▸ **EXERCISE**
Repeat the lines of the listing below verbatim, from the line that contains "This screenshot has height=265, width=338." through the line that contains "point(11,122)", with both of those lines included.

▸ **EXCERPTED DATA**
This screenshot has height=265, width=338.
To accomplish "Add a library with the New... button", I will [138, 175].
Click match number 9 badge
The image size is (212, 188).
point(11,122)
* * *
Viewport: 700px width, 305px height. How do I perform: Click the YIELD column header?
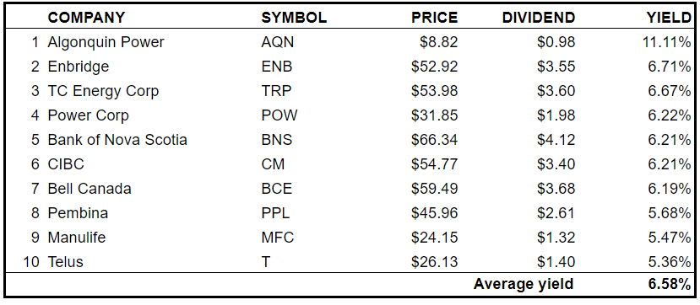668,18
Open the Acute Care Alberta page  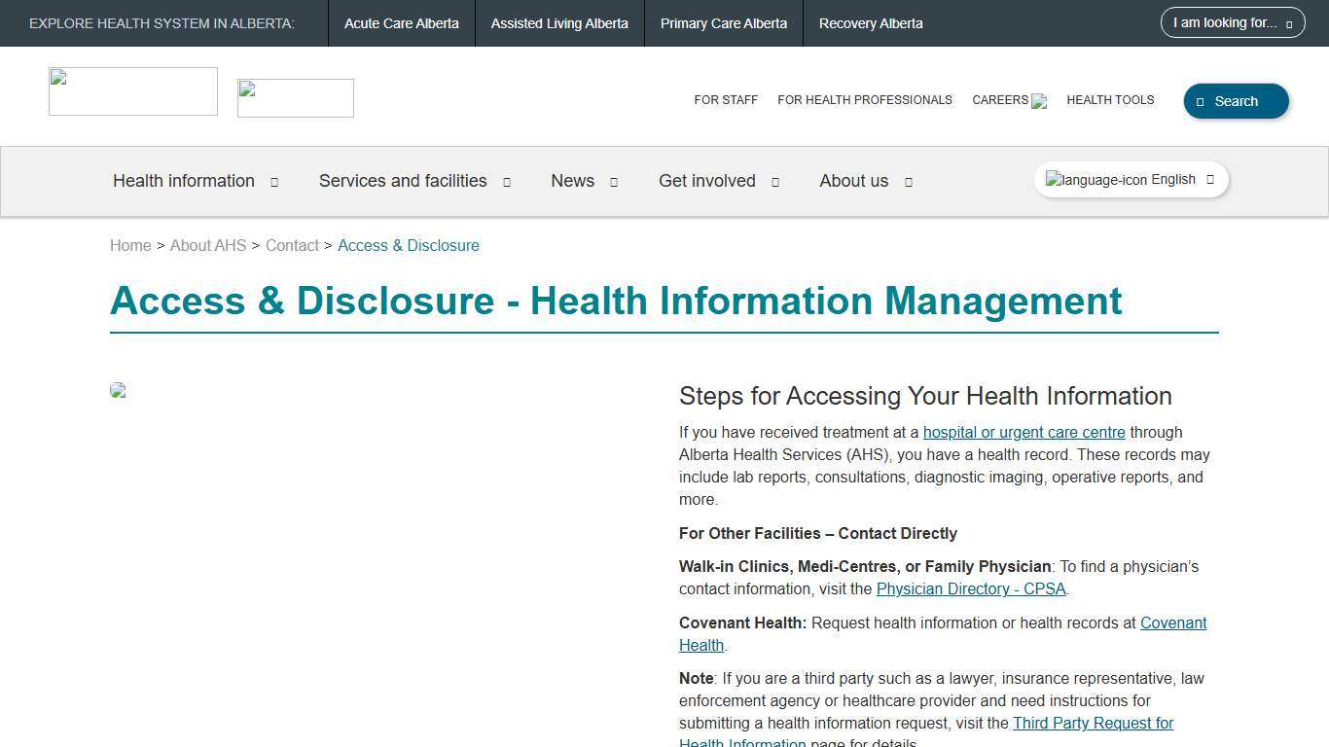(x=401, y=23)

▸ **FINISHED TASK**
This screenshot has height=265, width=338.
To accomplish "Add a library with the New... button", I will [138, 175].
Click match number 9 badge
The image size is (212, 188).
point(11,122)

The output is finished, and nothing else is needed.